Saturday, 28 April 2012

Wealth and government intervention

Wealthier nations are less likely to favour government intervention. This is one of the conclusions of the study Acceptable behaviour by the Ipsos Mori Social Research Institute. The study looks into the acceptability of government interventions (information, incentives, restrictions, bans, legislation against companies, or not getting involved at all) on issues such as smoking, food, environment and pensions. The research was carried out in 24 states across the globe. In all cases there is a rather high degree of support for behaviour change policies. Support decreases when the force of the intervention increases. Almost half of the respondents have a negative attitude towards the "Nanny State". The study is also of interest when looking into support for the environmental conventions.

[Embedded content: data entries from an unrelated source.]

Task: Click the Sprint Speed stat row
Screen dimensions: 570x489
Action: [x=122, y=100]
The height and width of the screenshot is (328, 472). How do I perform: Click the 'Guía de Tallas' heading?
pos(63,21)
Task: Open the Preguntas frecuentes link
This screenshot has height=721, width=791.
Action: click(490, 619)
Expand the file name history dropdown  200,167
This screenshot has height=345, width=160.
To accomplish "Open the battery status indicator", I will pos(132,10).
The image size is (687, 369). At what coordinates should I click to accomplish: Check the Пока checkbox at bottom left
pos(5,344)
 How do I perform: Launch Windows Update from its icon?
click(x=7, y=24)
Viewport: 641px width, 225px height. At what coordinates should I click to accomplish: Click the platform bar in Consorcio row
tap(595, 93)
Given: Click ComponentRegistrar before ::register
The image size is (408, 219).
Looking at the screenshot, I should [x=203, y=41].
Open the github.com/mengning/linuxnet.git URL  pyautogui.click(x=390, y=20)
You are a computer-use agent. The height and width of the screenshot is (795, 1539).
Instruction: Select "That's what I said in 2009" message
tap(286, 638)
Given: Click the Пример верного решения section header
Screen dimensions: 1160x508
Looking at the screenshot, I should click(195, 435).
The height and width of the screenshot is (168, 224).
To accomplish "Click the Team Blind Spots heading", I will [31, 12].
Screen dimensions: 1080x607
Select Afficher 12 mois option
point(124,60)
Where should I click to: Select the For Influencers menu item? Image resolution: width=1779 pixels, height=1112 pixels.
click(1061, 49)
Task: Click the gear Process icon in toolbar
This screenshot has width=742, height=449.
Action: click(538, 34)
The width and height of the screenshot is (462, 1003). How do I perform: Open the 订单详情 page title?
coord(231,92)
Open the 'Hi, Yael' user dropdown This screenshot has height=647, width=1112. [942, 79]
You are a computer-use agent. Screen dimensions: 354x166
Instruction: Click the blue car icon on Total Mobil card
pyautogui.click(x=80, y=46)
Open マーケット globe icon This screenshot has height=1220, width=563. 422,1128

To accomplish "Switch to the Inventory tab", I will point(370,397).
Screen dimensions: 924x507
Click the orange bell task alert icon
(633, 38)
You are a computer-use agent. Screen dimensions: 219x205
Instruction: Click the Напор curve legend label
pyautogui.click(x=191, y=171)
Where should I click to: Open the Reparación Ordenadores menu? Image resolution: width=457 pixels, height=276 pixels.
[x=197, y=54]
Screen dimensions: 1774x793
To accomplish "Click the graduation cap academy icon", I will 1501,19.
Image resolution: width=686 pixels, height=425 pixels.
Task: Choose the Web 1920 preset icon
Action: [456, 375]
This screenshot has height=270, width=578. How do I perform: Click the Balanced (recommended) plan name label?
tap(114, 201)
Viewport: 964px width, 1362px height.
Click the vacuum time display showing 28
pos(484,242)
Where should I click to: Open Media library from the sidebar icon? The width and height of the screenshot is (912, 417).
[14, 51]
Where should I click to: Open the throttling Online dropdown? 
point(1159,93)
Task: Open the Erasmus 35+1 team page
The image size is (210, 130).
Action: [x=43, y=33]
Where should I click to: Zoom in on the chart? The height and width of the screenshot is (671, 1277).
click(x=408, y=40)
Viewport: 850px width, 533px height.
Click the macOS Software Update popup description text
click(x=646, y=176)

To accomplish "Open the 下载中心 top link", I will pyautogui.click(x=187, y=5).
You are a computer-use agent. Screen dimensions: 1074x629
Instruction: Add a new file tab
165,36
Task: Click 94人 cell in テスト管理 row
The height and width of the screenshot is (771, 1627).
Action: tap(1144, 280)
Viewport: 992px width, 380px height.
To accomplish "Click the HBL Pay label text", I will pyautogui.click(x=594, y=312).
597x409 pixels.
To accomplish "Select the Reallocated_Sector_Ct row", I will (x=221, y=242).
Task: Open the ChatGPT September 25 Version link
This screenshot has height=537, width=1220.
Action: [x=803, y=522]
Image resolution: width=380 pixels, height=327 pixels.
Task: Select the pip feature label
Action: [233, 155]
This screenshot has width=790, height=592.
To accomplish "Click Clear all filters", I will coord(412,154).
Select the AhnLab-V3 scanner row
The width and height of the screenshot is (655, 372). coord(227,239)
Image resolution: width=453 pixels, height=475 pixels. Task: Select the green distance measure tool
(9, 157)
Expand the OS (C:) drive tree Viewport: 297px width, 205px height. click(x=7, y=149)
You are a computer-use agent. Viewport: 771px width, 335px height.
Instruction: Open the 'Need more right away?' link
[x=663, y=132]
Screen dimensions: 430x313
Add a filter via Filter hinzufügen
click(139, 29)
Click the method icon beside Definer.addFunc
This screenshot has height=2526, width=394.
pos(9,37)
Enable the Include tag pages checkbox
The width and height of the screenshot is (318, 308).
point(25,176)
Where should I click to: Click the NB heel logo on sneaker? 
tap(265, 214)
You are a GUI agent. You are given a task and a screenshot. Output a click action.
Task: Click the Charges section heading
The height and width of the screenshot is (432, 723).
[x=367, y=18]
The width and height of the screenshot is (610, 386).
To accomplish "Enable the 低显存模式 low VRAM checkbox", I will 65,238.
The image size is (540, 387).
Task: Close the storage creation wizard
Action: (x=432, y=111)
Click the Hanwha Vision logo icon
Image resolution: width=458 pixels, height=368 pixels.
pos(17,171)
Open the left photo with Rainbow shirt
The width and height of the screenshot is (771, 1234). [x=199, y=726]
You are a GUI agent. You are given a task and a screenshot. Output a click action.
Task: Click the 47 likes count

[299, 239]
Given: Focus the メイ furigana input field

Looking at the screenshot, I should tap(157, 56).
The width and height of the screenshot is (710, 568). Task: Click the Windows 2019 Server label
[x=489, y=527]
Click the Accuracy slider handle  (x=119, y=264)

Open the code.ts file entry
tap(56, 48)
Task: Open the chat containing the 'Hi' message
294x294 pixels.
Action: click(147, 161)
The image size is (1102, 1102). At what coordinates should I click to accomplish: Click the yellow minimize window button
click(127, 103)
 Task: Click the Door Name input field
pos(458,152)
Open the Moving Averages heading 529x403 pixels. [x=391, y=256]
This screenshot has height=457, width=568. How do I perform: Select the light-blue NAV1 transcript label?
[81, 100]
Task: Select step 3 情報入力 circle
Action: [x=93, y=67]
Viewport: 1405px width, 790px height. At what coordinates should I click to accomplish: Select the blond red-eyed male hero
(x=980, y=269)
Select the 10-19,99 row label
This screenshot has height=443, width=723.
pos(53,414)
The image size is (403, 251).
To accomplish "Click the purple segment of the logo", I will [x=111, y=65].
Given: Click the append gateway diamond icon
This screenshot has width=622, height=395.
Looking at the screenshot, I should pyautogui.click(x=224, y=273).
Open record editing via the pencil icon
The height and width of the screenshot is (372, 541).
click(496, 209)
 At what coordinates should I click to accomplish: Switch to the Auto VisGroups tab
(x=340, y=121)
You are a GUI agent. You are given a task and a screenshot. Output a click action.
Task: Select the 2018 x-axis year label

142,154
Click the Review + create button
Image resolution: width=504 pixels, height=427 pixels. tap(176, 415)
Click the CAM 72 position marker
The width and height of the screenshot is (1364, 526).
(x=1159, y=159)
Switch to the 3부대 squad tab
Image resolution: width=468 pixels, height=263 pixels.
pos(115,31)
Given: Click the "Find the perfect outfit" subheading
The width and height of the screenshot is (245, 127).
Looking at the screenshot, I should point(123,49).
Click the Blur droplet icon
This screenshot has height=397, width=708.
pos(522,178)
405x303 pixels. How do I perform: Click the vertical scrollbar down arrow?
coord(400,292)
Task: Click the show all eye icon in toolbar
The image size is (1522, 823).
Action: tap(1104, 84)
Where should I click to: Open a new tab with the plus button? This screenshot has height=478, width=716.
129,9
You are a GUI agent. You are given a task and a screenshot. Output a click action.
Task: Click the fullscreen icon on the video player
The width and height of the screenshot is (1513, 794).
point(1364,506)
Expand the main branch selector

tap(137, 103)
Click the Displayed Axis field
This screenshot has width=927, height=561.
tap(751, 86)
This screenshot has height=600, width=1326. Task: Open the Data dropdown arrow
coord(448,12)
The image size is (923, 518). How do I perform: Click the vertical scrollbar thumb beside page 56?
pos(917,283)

How wealth reduces compassion

Wealth and abundance give us a sense of freedom and independence from others. The less we have to rely on others, the less we may care about their feelings. This leads us towards being more self-focused. Upper-class people also may be more likely to endorse the idea that “greed is good.” These are some of the conclusions of studies by Berkeley psychologists Paul Piff and Dacher Keltner. They looked at whether social class (as measured by wealth, occupational prestige, and education) influences how much we care about the feelings of others. In Scientific American of 10 April 2012 Daisy Grewal describes their experiments and findings. I wonder whether affluence also influences one's attitude to biodiversity and the community of life?
The new biodiversity barometer is out! The report is rather optimistic as they conclude that 63% of the respondents are aware of biodiversity and 96% have heard of sustainable development. The report also indicates that there is high awareness but low understanding, as many people do not really know what biodiversity implies. Personally my feel is that as consumers of beauty products respondents may also have a greater affinity with concepts such as 'bio' and that might be the cause of the high awareness rates.

Thursday, 26 April 2012

Unilever Sustainable Living Plan

The Unilever Sustainable Living Plan communicates well. Reading diagonally you get a good impression of ambitions and results. Through clicking you get to see details and background information. A good example of reporting and social responsible corporate communication.

Ecological handprint

The Ecological Handprint reframes the notion of sustainability. It expands on the Footprint by bringing together the interrelated goals of sustaining the biological integrity of the planet and insuring sustenance for those in need. This new concept adds value as the Footprint is a limited communications and accounting tool because it is not designed to include the related conditions of human development — issues such as poverty, literacy, access to education, and other aspects of human rights and social justice. Sonoma University is bringing out a book - in an on line process - to further clarify the concept.

Sustainability Pathways

On the new sustainability website of FAO I came across this photo: for me it symbolizes resilience as a core value of sustainability. The website also features a new definition. New for me at least: Sustainability means ensuring human rights and well-being without depleting or diminishing the capacity of the earth's ecosystems to support life, or at the expense of others well-being. It is a multi-dimensional concept encompassing environmental integrity, social well-being, economic resilience and good governance: each of these sustainability dimensions involves several issues and all dimensions need to be considered. Sustainability is an ambitious objective that can be reached through different pathways.